■ DIRECTIVE
Carry on the protocol-dependent schema documentation past its final sentence.

--- Begin READING PASSAGE ---

Protocol-Dependent Schema

The protocol-dependent schema (PDS) represents an entity-attribute-value model used to validate the intermediate JSON based on the protocols present.

Protocol-Dependent Schema - JSON

If the protocol-dependent schema is given in the form of a JSON file, it is expected to follow a certain schema. The general format is shown below:

{
"parent_protocol":{
    "protocol_1":{
        "type":"<protocol_type>",
        "description":"<protocol_description>",
        "parentID":"<protocol_parent_id>"
        }
    ...
    },
"protocol_1":{
    "field_1":{
        "type":"<field_type>",
        "required":"True",
        "table":"<table_field_is_applied_to>"
        }
    ...
    }
...
}

The first table shown is the “parent_protocol” table, named so it will not be confused with the “protocol” table in Experiment Description Specification. The parent_protocol is required to specify the types of the protocols in the JSON, but also allows you to specify inheritance of protocols. The children of a protocol inherit all of the required fields of not only its parent, but all of its ancestors. This makes it so that you don’t have to specify the same field multiple times for each protocol.

--- End READING PASSAGE ---
--- Begin DATASET EXCERPTS ---

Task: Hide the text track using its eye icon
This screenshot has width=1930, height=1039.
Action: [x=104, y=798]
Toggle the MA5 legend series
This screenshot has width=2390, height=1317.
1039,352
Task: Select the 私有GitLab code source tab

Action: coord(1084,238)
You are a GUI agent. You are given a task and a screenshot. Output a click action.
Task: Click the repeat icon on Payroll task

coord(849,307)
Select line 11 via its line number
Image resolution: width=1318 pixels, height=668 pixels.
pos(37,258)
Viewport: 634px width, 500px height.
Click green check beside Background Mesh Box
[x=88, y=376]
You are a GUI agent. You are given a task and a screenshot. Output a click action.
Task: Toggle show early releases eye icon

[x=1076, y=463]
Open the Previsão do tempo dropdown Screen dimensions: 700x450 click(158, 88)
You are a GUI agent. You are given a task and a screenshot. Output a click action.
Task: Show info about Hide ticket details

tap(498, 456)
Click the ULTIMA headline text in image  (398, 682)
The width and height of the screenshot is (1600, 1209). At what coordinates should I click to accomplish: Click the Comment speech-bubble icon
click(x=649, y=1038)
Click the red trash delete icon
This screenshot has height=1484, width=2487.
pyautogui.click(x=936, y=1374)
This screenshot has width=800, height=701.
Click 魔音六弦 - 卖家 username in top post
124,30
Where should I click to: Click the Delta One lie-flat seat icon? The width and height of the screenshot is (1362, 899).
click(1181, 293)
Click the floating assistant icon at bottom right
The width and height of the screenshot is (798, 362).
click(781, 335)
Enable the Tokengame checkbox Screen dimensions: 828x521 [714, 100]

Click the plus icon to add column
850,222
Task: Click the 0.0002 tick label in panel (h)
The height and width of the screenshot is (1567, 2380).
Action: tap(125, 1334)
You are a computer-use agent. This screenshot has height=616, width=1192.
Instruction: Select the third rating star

--- End DATASET EXCERPTS ---

■ REPLY
All other tables in the JSON should be protocols with specifications for their fields. The table name is the name of the protocol, and each record of the table is the name of a field associated with the protocol. The fields in each record describe the requirements the record must meet. Most fields are taken from JSON Schema, and will be directly translated into the JSON schema that is built from the protocol-dependent schema. Let’s look at an example.

{
"master_measurement": {
    "instrument": {
      "minLength": "1",
      "required": "True",
      "table": "protocol",
      "type": "string"
    },
    "instrument_type": {
      "minLength": "1",
      "required": "False",
      "table": "protocol",
      "type": "string"
    },
    "entity.id": {
      "minLength": "1",
      "required": "True",
      "table": "measurement",
      "type": "string"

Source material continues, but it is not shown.